I have a customer that has to use Nat Translation on their site to site VPN's because their local IP's overlap a 3rd party customers IP range. Our local IP's are 22.214.171.124/23 and it is translated to 10.10.10.0/23. We also have 10 other Meraki sites in our organization. The problem is, we have users that float between all our sites. If a user is at our main site, they have to use 126.96.36.199 to access the server. If they are at any other one of our sites, they have to use 10.10.10.10 to access the same server. Is there a way for us to use either the translated IP or the original IP at ALL sites?
So, in this case the client always will use the translated IP.
When VPN subnet translation is configured, the MX will check the source IP address against a address translation table. When 192.168.128.44 attempts to send traffic to the web server across the VPN, the source IP address is evaluated to be contained within the local subnet of 192.168.128.0/24, which requires a translation to be performed. The MX will then map the client's IP to the equivalent IP in the translated subnet. When the example client's traffic egresses the site-to-site VPN, it will have an IP address of 10.15.30.44.
If VPN subnet translation is configured, the translated subnet will automatically be advertised to all remote site-to-site VPN participants.

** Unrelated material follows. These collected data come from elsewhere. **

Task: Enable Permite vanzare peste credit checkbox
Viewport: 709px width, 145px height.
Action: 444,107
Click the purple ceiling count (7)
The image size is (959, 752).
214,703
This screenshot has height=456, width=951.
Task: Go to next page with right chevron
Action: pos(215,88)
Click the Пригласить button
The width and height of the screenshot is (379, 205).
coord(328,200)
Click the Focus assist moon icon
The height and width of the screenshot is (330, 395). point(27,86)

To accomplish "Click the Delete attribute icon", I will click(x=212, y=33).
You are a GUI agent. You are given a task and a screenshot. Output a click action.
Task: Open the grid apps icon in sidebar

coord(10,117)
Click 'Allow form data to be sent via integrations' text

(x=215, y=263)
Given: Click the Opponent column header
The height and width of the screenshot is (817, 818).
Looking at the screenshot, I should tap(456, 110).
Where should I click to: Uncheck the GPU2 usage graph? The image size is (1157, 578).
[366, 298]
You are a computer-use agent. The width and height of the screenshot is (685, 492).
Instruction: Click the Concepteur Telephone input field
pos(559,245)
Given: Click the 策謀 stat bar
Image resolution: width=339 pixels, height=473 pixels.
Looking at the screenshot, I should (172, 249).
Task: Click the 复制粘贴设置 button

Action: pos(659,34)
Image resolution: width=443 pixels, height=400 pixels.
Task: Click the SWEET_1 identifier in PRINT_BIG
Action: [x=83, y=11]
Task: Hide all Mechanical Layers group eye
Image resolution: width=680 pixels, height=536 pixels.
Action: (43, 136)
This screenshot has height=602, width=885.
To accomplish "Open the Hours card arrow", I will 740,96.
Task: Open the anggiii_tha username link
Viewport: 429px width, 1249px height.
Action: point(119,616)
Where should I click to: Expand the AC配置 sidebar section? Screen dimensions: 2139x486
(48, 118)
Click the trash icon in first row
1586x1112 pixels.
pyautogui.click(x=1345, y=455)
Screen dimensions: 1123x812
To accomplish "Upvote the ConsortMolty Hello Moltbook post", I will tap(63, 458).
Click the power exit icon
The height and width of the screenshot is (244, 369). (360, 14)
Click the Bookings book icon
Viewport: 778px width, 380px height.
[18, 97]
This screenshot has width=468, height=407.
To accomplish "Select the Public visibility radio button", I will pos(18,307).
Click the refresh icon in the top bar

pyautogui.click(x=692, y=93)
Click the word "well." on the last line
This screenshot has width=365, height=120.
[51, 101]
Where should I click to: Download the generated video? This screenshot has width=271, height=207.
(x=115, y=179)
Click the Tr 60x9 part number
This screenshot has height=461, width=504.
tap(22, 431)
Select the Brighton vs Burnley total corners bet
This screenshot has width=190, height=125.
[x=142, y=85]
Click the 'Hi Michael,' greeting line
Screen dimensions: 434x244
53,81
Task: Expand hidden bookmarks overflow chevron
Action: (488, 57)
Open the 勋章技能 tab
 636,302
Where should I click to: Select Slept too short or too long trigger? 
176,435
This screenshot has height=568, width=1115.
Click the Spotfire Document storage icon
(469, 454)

Thanks for the reply. My question is, is it possible for a user to use 1 ip address regardless if they are on site or going over the site to site vpn from another site? The users have proprietary software that has a server IP programmed in it that lives in host A. If they are on the network Host A, the IP will be 10.10.10.10. If the user goes to site B over the site to site, the ip will be 188.8.131.52. We would like to be able to setup the program to use only 1 or the other no matter which site they are located.